> _BRIEF 1_
In the hair color article below, which vitamin deficiency is linked to premature gray hair?
> _BRIEF 2_
Please list the headings of all the tips given as bulleted points in the hair color article.

> _EXTRACT_
◆ ◆ ◆ ◆ ◆ ◆ ◆
How to Naturally Protect Your Hair Color
Though we can’t control our genes, we can incorporate some things into our daily lifestyles that can help slow the rate of graying and preserve more of our natural color. Anything that helps you stay healthier overall—such as exercising regularly, eating well, and getting 7-8 hours of sleep every night—will help improve the health of your hair. Similarly, anything you can do to improve the health of your hair and your scalp will help slow the damage that can lead to gray hairs.
- Check your vitamin B: A vitamin B12 deficiency is connected with premature gray hair, so check with your doctor. A blood test can show if you’re getting enough. If you’re deficient, supplements may help. In one study, researchers found that when a B12 deficiency was resolved, the hair color returned to normal.
- Consume more antioxidants: Since graying can be brought on by oxidative damage, it may help to get more antioxidants in your diet. This is a healthy idea anyway, as antioxidants protect you from common diseases like heart disease and cancer, too. Consume more fruits and veggies at every meal. Some of the most powerful antioxidant-rich foods include berries, dark chocolate, pecans, kidney beans, grapes, dark green veggies, sweet potatoes, whole grains, tea, and spices like turmeric and cloves.
- Check your selenium: In a study on aging hair, researchers named selenium as an anti-aging “compound of interest” for aging hair. Selenium is a powerful antioxidant that may help protect hair from oxidative damage. Unfortunately, studies have reported that many of us aren’t getting enough. Selenium is found in the soil, but there isn’t as much in our farming areas as there used to be. In a 2017 study, researchers predicted that climate change will increase the prevalence of selenium deficiency.
- Massage in some Indian gooseberry (Amla): You may have heard that rubbing some formulations of Indian gooseberry into your scalp may help slow the process of graying. We don’t have any studies confirming that this works, but there is one animal study showing that when Indian gooseberry was applied to a skin wound, it raised levels of catalase and other antioxidants, which means that it “could” help protect the hair follicle from the over-production of hydrogen peroxide. Mix with coconut oil to help moisturize the hair and scalp.
◆ ◆ ◆ ◆ ◆ ◆ ◆
Stored data entries:
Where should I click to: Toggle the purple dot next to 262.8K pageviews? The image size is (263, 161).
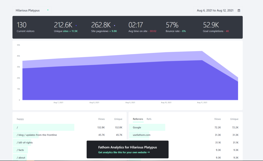click(115, 26)
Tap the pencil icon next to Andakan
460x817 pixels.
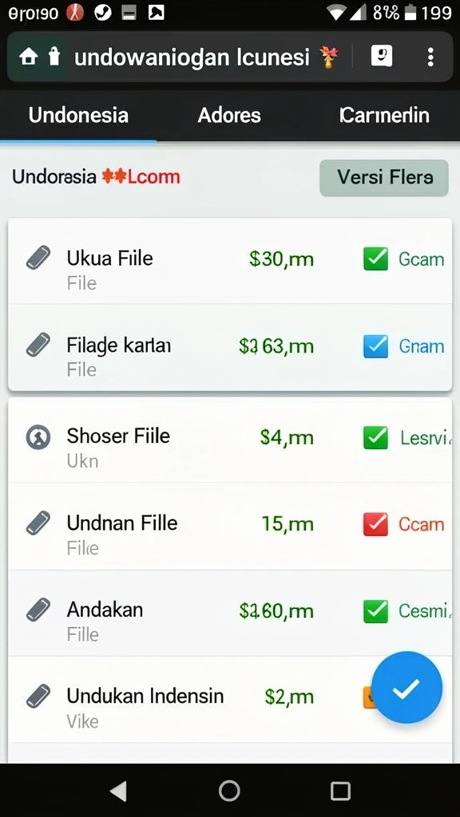point(38,610)
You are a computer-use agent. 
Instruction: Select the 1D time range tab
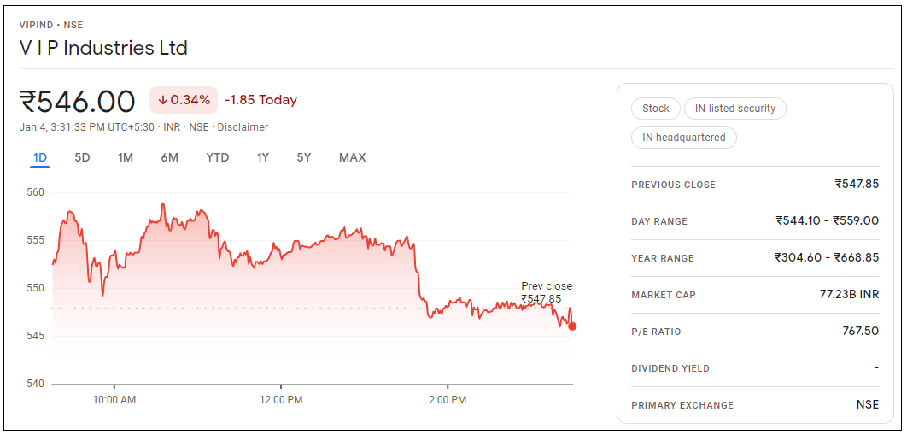click(x=40, y=157)

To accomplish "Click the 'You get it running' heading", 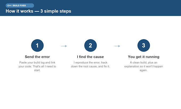I will tap(143, 57).
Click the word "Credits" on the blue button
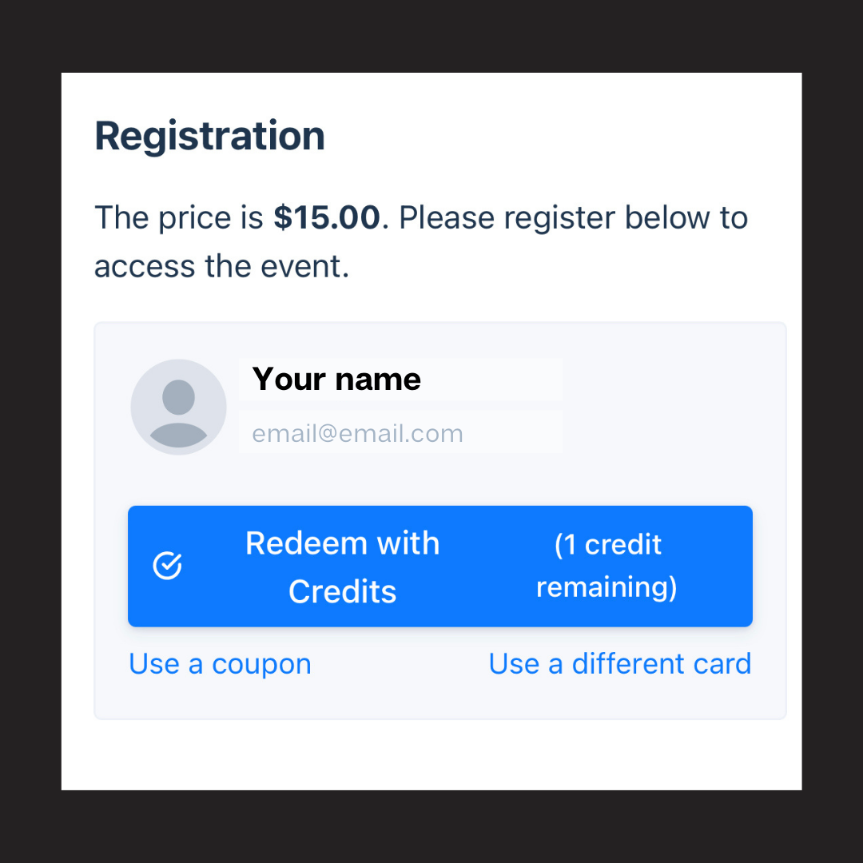The width and height of the screenshot is (863, 863). [x=342, y=591]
◆ ◆ ◆ ◆ ◆ ◆ ◆
> _ANSWER BOX 1_
A vitamin B12 deficiency.

> _ANSWER BOX 2_
- Check your vitamin B
- Consume more antioxidants
- Check your selenium
- Massage in some Indian gooseberry (Amla)